__SELECTED PASSAGE__:
The structurational approach also opposes radical historicism and relativism [one of the options for structuralism especially with Levi-Strauss as we saw]. It helps us improve on functionalist conceptions by insisting that societies are generated from a 'virtual' system which operates recursively: this avoids the 'collapse' mentioned above where concrete structures are seen as mere instances of [functionally-ordered] social systems which somehow dominate us [implications here for marxism too, of course -- and see below].

Structurational approaches also overcome the subject/object dualism, again without risking either subjectivism or objectivism. The relation is best thought of as a duality rather than a dualism [as the discussion on texts above indicates]. The [structuralist ] work on the decentred subject did help us break with Cartesian conceptions of 'consciousness', where [one kind of ] rational thought was seen as fundamental and transparent to itself, but we need to develop a proper account of reflexivity. Finally, structuralist approaches have led to some excellent analysis of cultural objects, but they are limited in confusing the social with the linguistic. This is done only at the expense of privileging concepts based on linguistics, such as the signifier/signified split. To properly grasp cultural objects, we need a much more specific and comprehensive theory of codes, cultural production, and social practice.

__GIVEN PROBLEM__:
Reproduce the passage on the structurational approach between "The structurational approach" and "and see below].", inclusive.

__ENTRIES__:
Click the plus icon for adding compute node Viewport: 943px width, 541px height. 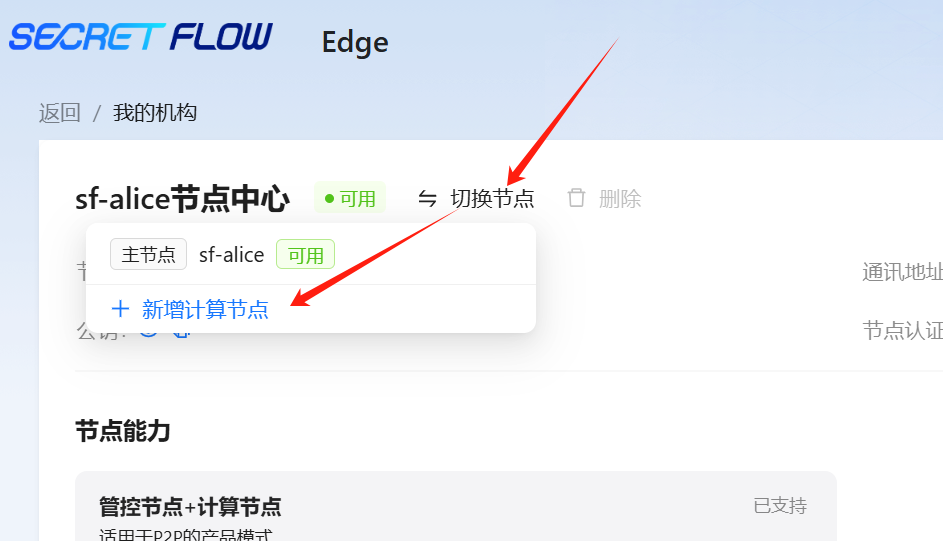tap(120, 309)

---

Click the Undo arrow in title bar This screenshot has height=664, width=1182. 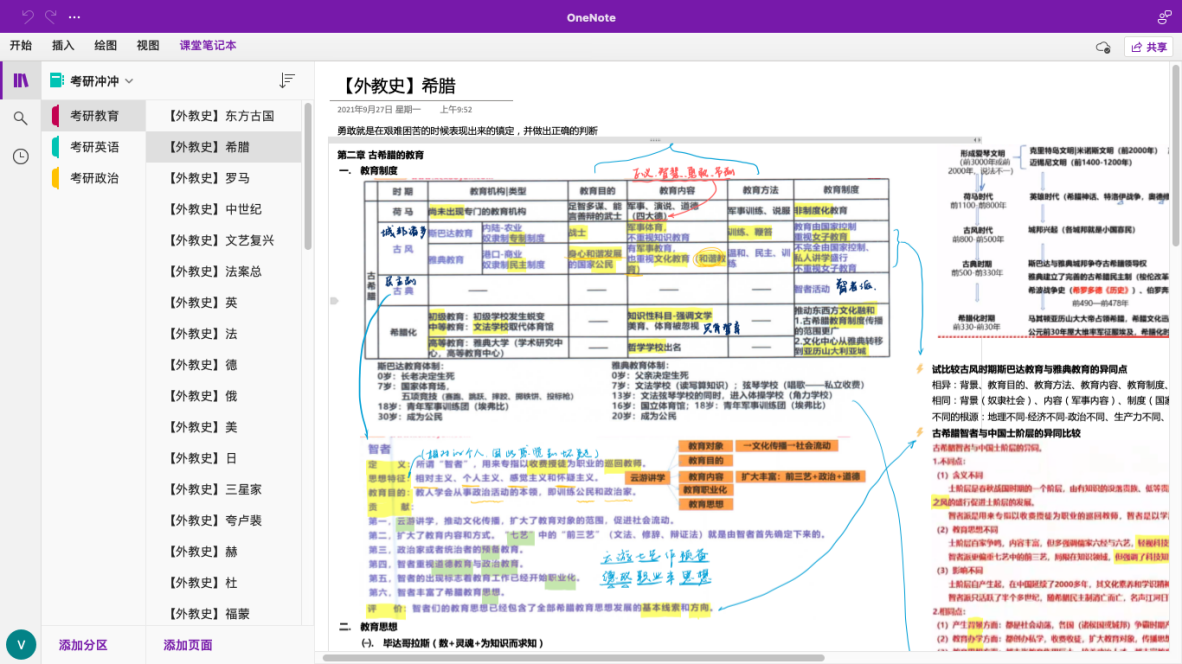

==

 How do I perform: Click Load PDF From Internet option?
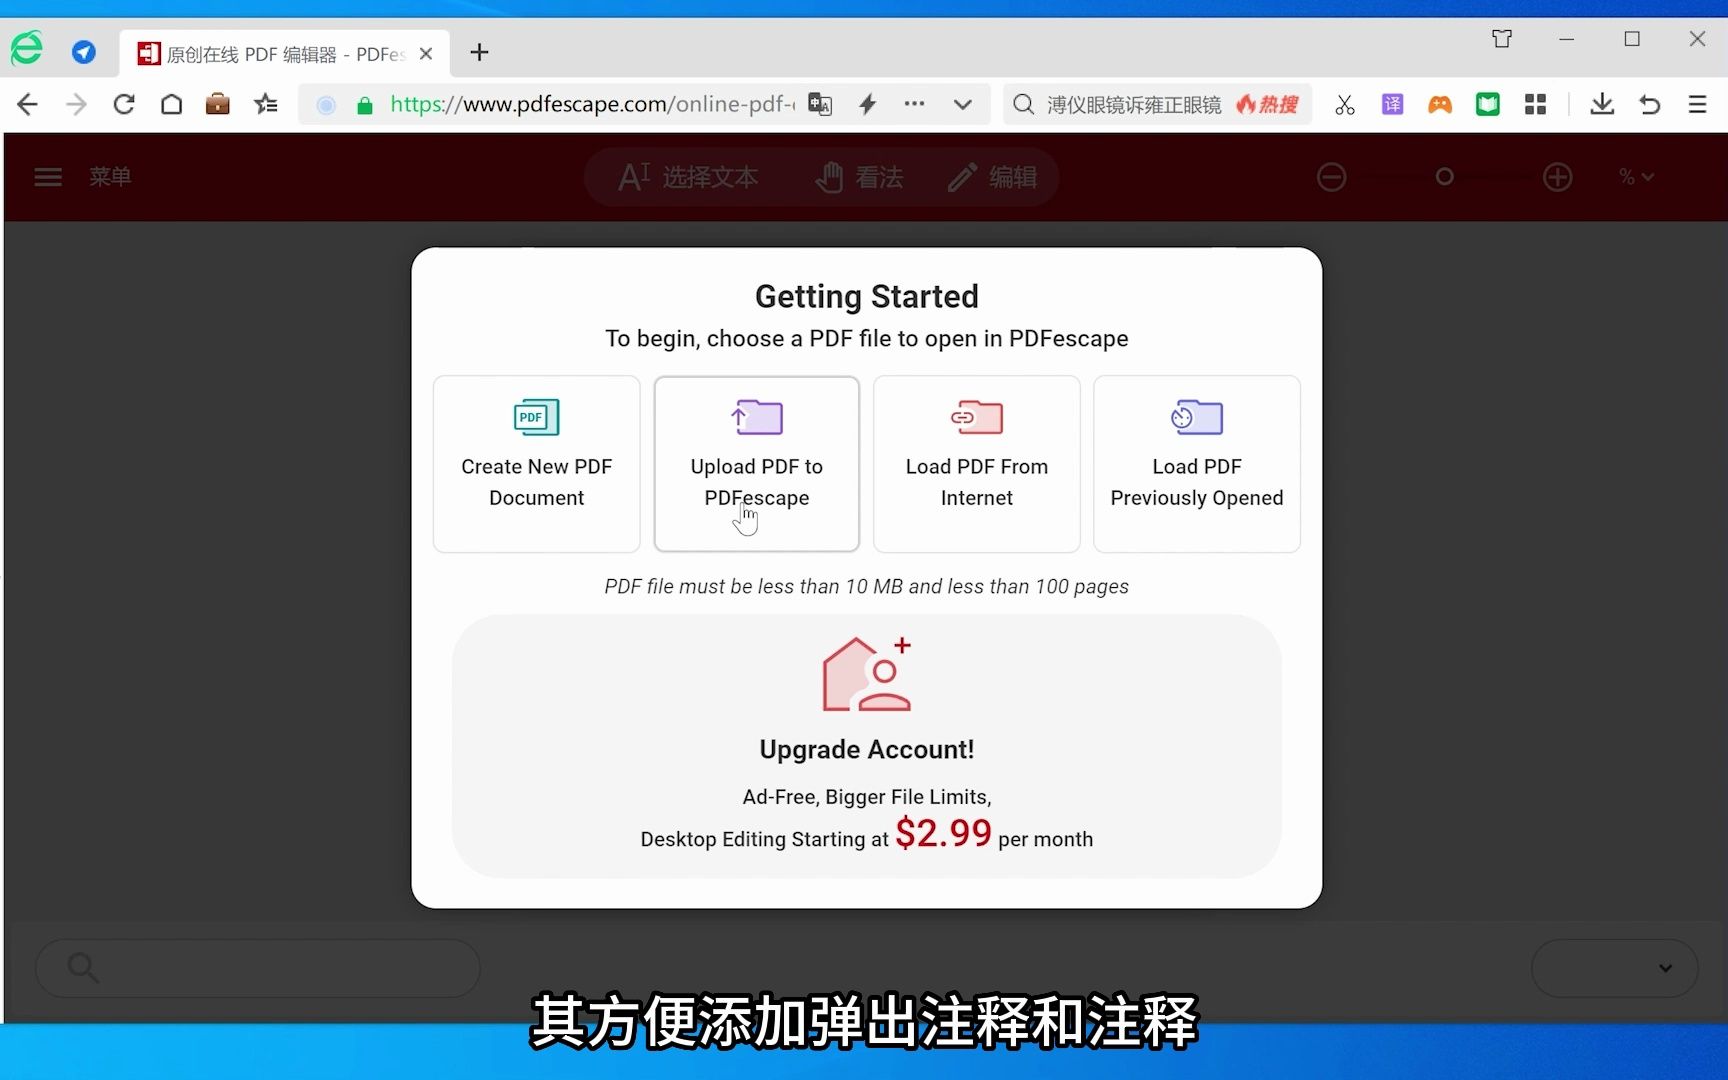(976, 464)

__RESULT OF THIS EXERCISE__:
The structurational approach also opposes radical historicism and relativism [one of the options for structuralism especially with Levi-Strauss as we saw]. It helps us improve on functionalist conceptions by insisting that societies are generated from a 'virtual' system which operates recursively: this avoids the 'collapse' mentioned above where concrete structures are seen as mere instances of [functionally-ordered] social systems which somehow dominate us [implications here for marxism too, of course -- and see below].